■ Source:

_ _ _ _ _

UPDATE: Thanks to your letters and comments at the meeting, commercial reptile collection has been BANNED in Nevada!

chuckwalla pair

More than 15,000 chuckwallas have been collected in Nevada since 1986.

The state of Nevada currently allows the unlimited commercial collection of reptiles, a practice which has removed almost half a million reptiles from Nevada’s public lands over the past thirty years. Nevada is the only state in the western US to allow this practice, and there is some evidence that localized extirpations may be occurring. The Nevada Department of Wildlife has a power point presentation about the issue, including stats and maps, here. You can also learn more in articles recently published in The Nevada Independent and Las Vegas Review-Journal.

The Nevada Board of Wildlife Commissioners is considering a proposal to ban the practice and will vote on the issue at their meeting in Las Vegas on September 23rd. They need to hear from scientists and the herpetological community, to push them to do the right thing and ban this practice. We think that strong support from herpetologists could be the decisive factor in achieving this significant victory for reptile conservation in Nevada.

3 Ways You Can Help

The Commissioners need to see support for reptiles at their meeting on September 23. This means writing a letter, or better, showing up in person. In particular we are looking for the following people to express their views about native reptiles and their importance: herpetologists and other scientists, educators, families, public land lovers, people whose livelihoods rely on tourism and all other reptile lovers.

_ _ _ _ _

■ Exercise set:
a - Answer these from the reptile collection text:
(i) How many chuckwallas have been collected in Nevada since 1986?
(ii) About how many reptiles has commercial collection removed from Nevada's public lands over the past thirty years?
(iii) In what city and on what date was the Board of Wildlife Commissioners set to vote on the proposal?
b - Reproduce word for word the part of the reptile collection text that opens with the words containing "The Nevada Board" and closes with "other reptile lovers.".
The data that comes next is taken from a separate, unrelated source.

_ _ _ _ _

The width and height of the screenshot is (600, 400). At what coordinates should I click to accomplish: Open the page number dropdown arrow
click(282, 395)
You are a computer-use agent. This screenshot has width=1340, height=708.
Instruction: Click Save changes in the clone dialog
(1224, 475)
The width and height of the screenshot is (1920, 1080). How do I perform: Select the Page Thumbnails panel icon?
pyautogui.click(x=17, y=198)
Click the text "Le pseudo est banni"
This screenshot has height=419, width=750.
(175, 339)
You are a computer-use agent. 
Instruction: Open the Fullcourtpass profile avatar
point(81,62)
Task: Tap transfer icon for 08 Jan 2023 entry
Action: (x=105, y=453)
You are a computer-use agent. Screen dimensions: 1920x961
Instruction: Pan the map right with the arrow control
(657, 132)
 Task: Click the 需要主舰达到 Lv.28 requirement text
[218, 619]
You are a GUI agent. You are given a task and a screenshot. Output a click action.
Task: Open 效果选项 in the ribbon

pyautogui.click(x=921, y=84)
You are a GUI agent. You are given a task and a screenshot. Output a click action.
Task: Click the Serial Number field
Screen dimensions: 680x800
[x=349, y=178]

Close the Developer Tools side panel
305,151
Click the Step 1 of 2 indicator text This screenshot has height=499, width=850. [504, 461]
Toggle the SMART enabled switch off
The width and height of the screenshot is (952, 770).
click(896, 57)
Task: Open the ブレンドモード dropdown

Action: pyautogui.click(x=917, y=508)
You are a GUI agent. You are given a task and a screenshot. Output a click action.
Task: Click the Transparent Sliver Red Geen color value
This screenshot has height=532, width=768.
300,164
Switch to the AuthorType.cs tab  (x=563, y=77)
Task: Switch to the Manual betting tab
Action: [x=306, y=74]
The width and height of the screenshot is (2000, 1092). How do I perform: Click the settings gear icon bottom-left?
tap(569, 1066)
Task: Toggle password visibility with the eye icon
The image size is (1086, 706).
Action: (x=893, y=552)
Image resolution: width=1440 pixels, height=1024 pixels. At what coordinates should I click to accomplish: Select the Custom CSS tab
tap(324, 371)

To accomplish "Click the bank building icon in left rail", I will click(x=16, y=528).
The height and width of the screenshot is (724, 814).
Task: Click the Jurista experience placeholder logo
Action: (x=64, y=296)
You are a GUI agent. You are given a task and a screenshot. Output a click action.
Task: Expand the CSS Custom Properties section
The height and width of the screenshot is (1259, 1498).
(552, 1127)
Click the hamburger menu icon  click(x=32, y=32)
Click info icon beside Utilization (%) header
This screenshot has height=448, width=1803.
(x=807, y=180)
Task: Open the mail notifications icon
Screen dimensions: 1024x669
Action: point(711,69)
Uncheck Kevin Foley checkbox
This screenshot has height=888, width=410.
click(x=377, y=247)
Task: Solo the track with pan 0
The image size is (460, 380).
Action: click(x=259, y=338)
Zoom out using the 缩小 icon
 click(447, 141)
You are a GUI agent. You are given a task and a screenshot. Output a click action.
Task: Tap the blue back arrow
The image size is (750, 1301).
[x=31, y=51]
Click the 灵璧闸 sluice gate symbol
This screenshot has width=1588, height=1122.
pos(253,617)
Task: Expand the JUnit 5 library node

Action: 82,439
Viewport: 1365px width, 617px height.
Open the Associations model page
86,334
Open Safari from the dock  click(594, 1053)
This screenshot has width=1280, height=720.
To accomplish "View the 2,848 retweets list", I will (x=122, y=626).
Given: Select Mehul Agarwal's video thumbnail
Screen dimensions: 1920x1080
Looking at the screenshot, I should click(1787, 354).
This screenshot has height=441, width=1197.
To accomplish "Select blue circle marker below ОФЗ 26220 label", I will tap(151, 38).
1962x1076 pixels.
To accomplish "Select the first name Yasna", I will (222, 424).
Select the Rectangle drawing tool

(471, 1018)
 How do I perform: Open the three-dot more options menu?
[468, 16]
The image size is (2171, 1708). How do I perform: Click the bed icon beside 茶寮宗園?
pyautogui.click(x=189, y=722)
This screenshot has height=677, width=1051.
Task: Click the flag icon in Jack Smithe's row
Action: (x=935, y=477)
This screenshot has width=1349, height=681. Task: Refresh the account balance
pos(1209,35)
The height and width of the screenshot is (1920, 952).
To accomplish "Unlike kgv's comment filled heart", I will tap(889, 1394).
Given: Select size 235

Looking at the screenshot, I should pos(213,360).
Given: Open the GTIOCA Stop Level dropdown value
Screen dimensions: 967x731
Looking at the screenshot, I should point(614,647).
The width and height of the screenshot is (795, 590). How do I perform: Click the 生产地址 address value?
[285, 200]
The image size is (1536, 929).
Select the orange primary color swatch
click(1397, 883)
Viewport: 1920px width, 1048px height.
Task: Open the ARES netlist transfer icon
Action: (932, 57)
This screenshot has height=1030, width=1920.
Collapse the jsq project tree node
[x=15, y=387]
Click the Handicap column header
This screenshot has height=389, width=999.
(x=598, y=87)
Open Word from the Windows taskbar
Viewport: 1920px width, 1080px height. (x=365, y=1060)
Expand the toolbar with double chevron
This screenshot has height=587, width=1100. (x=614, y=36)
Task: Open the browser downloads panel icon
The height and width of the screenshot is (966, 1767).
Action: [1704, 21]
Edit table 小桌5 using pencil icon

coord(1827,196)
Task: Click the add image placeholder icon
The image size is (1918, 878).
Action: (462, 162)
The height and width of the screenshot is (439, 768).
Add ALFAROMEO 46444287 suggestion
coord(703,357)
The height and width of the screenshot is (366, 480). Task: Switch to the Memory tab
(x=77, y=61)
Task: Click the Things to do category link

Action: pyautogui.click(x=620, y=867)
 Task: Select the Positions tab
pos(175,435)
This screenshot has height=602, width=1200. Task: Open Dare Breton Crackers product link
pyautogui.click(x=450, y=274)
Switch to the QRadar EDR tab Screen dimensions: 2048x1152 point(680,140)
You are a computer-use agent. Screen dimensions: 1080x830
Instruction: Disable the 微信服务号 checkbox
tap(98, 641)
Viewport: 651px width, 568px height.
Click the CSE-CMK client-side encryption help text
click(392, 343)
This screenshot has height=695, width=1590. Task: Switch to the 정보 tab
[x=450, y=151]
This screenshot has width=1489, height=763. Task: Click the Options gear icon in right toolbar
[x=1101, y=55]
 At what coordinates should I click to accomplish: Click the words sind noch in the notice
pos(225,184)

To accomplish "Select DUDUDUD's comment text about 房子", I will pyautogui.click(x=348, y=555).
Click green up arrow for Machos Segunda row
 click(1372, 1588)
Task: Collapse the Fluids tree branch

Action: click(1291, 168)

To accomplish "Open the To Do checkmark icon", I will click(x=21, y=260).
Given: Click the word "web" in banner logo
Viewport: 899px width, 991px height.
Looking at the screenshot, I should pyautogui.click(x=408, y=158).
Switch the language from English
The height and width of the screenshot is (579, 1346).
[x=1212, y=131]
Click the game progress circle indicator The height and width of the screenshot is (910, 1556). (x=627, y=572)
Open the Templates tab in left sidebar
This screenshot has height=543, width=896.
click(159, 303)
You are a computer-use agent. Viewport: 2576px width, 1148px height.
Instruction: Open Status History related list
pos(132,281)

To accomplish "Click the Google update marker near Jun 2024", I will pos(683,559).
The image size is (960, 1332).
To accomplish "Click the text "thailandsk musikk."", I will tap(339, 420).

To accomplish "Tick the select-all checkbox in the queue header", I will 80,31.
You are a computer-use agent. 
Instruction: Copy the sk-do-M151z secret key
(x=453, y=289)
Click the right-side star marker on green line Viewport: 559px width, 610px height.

_ _ _ _ _

■ The replies:
a -
(i) More than 15,000.
(ii) Almost half a million.
(iii) Las Vegas, on September 23rd.

b -
The Nevada Board of Wildlife Commissioners is considering a proposal to ban the practice and will vote on the issue at their meeting in Las Vegas on September 23rd. They need to hear from scientists and the herpetological community, to push them to do the right thing and ban this practice. We think that strong support from herpetologists could be the decisive factor in achieving this significant victory for reptile conservation in Nevada.

3 Ways You Can Help

The Commissioners need to see support for reptiles at their meeting on September 23. This means writing a letter, or better, showing up in person. In particular we are looking for the following people to express their views about native reptiles and their importance: herpetologists and other scientists, educators, families, public land lovers, people whose livelihoods rely on tourism and all other reptile lovers.